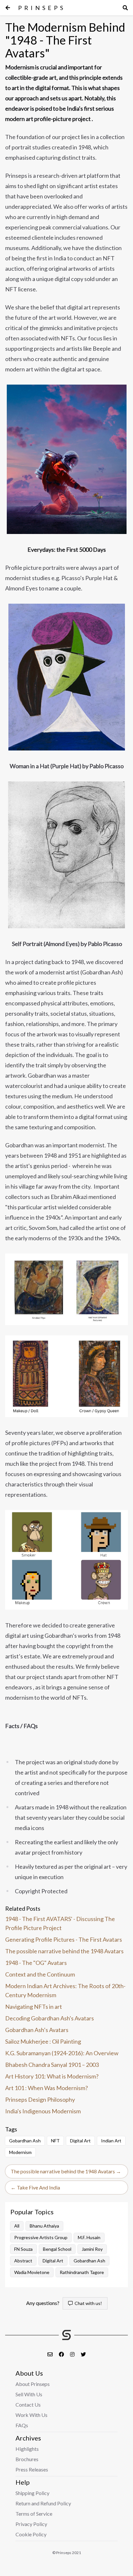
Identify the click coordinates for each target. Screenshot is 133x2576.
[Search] (125, 7)
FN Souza (23, 2249)
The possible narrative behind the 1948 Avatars (64, 1951)
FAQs (21, 2425)
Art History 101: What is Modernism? (51, 2076)
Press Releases (31, 2469)
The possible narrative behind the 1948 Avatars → (66, 2171)
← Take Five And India (35, 2187)
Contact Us (28, 2404)
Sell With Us (28, 2394)
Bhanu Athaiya (44, 2226)
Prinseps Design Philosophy (40, 2099)
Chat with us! (87, 2303)
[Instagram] (73, 2354)
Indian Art (111, 2140)
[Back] (7, 7)
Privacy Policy (31, 2524)
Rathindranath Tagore (82, 2272)
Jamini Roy (92, 2249)
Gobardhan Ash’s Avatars (36, 2029)
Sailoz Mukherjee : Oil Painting (43, 2041)
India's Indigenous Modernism (43, 2111)
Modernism (20, 2152)
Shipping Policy (32, 2493)
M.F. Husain (89, 2237)
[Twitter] (83, 2354)
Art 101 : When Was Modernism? (46, 2087)
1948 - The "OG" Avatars (36, 1962)
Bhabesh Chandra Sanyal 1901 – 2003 (52, 2064)
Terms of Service (33, 2514)
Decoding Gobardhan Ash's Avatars (49, 2018)
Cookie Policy (30, 2534)
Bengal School (57, 2249)
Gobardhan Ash (25, 2140)
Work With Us (31, 2415)
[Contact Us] (50, 2354)
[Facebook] (62, 2354)
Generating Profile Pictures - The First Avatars (63, 1939)
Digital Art (53, 2260)
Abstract (23, 2260)
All (16, 2226)
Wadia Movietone (31, 2272)
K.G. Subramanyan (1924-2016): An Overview (61, 2053)
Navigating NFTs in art (33, 2006)
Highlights (27, 2449)
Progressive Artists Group (40, 2237)
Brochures (26, 2459)
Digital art (80, 2140)
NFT (55, 2140)
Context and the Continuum (40, 1974)
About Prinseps (32, 2384)
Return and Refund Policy (43, 2503)
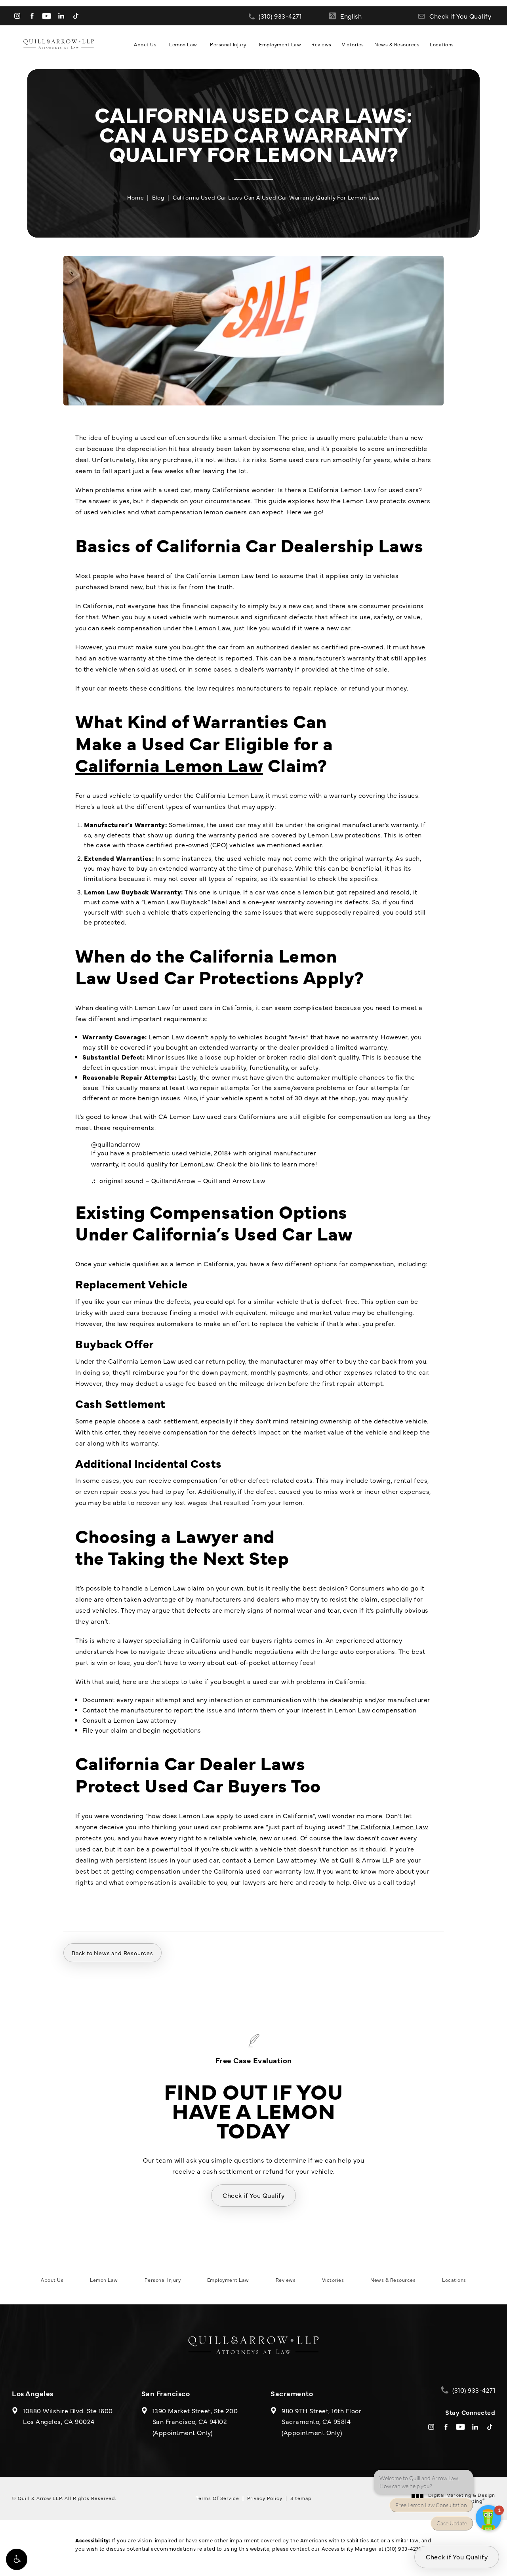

________________________________________

_TASK ITEM_: When a line contains the string "Policy", count that line; once every line of the records has been checked, state the count alone.

_TASK ANSWER_: 4